[SUA TAREFA]
Retome o texto sobre os efeitos da pandemia no Direito Esportivo e continue-o a partir da última frase.

No Brasil, o maior impacto é no futebol. Marcondes lembra que, apesar das sinalizações do governo e de alguns dirigentes pela retomada dos torneios, a Fifa emitiu um diploma específico para lidar com a pandemia da Covid-19. “O documento dá orientações claras de que nenhuma partida, jogo ou competição valem uma vida. Então, o futebol vai voltar conforme a realidade de cada lugar. E a Fifa é clara ao dizer que isso deve acontecer dentro de critérios científicos”, explica.

Para além da volta ainda incerta das competições esportivas, Eduardo Carlezzo, sócio do Carlezzo Advogados e especialista em direito desportivo, aponta os contratos como o principal desafio do Direito Esportivo em tempos de pandemia. “O impacto é gigantesco na medida que as competições pararam. Os clubes pararam. As receitas caíram e ao mesmo tempo temos contratos que estão em vigência. É preciso interpretar os contratos e buscar soluções para que eles possam ser cumpridos e evitar uma inadimplência generalizada”, diz,

Carlezzo também pontua que a pandemia da Covid-19 irá basicamente mudar todos os contratos futuros. “Estou trabalhado em um contrato específico com cláusulas e caso fortuito e de como isso deve ser interpretado se continuarmos nesse cenário de pandemia”, explica.

Saídas e especificidades
Carlezzo é um defensor ferrenho da transformação dos clubes brasileiros em empresas e acredita que a viabilização disso pelo Congresso Nacional pode ser a tábua de salvação dos times em um cenário pós crise. “É preciso criar mecanismos para dar alguma estabilidade financeira aos clubes. A principal ação é permitir aos clubes interessados se transformar em empresas e ter acesso a benefícios fiscais. Esse será o principal meio para os times alavancarem receitas nos próximos anos”, comenta.

O advogado também defende uma reforma da Lei Pelé. “Apesar da nossa legislação estar alinhada com diversas legislações de outros países, é preciso entender que a sociedade está mudando rapidamente e o futebol vai acompanhar isso. Será preciso repensar alguns aspectos da Lei Pelé”, defende.

Além de todos os efeitos da Covid-19 no esporte, o futebol brasileiro também é centro de um importante debate trabalhista recente. Trata-se da decisão que favoreceu o ex-zagueiro do Corinthians, Paulo André e o meia Maycon (atualmente no Grêmio) contra o seu ex-clube, o São Paulo. Os atletas cobraram de Corinthians e de São Paulo, respectivamente, pagamento de valores referentes a adicionais noturnos, atividades.

[MATERIAL EXTRAÍDO]
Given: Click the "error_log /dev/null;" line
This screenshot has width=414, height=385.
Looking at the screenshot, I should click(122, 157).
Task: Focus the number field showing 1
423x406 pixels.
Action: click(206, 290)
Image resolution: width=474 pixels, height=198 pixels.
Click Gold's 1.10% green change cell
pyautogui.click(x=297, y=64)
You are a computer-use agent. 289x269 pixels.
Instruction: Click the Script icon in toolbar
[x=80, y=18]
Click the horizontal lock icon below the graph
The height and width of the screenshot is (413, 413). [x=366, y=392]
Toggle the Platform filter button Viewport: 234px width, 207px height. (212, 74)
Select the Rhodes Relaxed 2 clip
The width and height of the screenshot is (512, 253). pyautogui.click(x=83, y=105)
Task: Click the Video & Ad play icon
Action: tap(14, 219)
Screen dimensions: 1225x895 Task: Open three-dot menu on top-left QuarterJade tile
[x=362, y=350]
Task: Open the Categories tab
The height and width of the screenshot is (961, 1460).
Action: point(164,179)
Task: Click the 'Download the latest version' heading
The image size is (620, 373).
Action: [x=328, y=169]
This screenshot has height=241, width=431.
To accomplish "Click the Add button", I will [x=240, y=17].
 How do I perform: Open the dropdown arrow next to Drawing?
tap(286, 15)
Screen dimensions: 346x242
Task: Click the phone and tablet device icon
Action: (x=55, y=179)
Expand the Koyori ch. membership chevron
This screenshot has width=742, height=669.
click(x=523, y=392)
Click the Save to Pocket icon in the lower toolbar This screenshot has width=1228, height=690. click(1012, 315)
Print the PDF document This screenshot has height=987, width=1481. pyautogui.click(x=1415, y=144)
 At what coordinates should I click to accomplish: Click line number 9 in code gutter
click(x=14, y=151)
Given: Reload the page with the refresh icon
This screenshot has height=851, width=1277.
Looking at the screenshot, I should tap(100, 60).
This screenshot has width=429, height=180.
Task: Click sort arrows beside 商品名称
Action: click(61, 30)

[RESPOSTA ESPERADA]
No caso de Paulo André, o zagueiro se manifestou publicamente após a divulgação da decisão que condenou o Corinthians a pagar R$ 750 mil ao seu ex-atleta. “O jogo de futebol acontece também aos domingos, qualquer um sabe disso. O pedido de descanso semanal remunerado não tinha nada a ver com jogar às quartas-feiras à noite ou aos domingos. O descanso semanal é um direito de todo trabalhador e pode ser dado em qualquer outro dia da semana — segunda, terça quarta, etc. Mas por causa do calendário de futebol no Brasil, ele é difícil de ser dado, o que não quer dizer que não precisa ser dado, pago ou ajustado dentro da especificidade da função de atleta de futebol. De qualquer forma, repito, fiz o acordo e abri mão de reclamar isso”, disse o ex-atleta ao site Gazeta Esportiva.

Como resposta a decisão, o Corinthians entrou com um pedido junto à Federação Paulista de Futebol e à CBF solicitando que suas partidas não sejam mais marcadas para o período noturno ou aos domingos.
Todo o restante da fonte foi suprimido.